We've been planning on going to these Olympics since we first met more than 4 years ago.  Very very early in the relationship (like 2 weeks in!) Dom told me we were going to go to the London Olympics together.  I scoffed at his arrogance that we would still be together 4 years later, but he was right, we're still together and we've literally ALWAYS planned on going to these together.

It was almost like an anniversary or a milestone in the relationship to FINALLY be going.

It never occurred to either of us that anything would hinder our plans.  In fact, when we started TTC we planned on taking our little one over to stay with Grandma (she lives in London) while we went off to the sporting events.  And even when we were pregnant the first time and baby would only be 4 months old for the Olympics, we still planned on doing it.  

After the miscarriage we even planned on delaying our next Clomid cycle until after the new year so that we could STILL go to the Olympics, even if I was going heavily pregnant (not the most brilliant plan I admit as I hate flying pregnant, but I didn't know that at the time!).  

But we never planned on ONE moment of spontaneous sex during my theoretically fertile time (it's theoretical for me cause I always have CM but rarely ovulate, for all the readers who have showed up AFTER all my TTC has resolved =) resulting in a pregnancy that would be full term at the exact time of the London Olympics.

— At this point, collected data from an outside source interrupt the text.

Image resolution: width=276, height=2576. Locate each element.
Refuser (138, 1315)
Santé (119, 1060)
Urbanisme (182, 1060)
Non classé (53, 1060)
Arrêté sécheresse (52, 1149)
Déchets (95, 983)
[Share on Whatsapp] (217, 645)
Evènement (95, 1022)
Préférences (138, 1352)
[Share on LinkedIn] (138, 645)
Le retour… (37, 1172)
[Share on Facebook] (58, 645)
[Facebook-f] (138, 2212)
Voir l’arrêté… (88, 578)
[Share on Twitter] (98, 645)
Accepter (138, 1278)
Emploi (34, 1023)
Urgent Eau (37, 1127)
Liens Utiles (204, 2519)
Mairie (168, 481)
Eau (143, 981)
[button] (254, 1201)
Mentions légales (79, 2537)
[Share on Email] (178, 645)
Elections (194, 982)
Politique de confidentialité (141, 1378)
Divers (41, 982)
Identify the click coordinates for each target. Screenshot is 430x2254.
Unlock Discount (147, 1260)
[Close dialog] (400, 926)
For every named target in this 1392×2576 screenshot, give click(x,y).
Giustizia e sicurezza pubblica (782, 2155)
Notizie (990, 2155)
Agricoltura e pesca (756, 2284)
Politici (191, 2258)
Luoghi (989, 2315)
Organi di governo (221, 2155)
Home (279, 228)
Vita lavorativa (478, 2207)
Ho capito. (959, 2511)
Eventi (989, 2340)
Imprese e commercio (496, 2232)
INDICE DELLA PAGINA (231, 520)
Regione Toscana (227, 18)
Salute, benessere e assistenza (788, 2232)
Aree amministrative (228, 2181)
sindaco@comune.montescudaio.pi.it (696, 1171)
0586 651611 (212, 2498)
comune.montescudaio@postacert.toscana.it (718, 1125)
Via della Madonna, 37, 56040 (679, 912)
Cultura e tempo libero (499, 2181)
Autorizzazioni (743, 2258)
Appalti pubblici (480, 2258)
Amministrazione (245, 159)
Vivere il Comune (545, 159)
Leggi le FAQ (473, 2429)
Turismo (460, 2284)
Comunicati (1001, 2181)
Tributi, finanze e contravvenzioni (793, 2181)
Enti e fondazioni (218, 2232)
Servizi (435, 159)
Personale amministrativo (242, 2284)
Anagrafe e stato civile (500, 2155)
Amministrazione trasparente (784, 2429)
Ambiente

And while we would obviously choose baby over Olympics regardless of the situation, it's beginning to sink in that we REALLY could have been there and I'm a little sad about it.

At least it's something we can always throw in this kids face, right?  How we chose him/her over the OLYMPICS!  It will be one of those stories that the kid hears SO many times over their life that one time as a teenager, when they're angry, they'll tell us that we SHOULD have gone to the Olympics instead of having them.  

Hahaha, oh teenagers...the fun things in life to look forward to.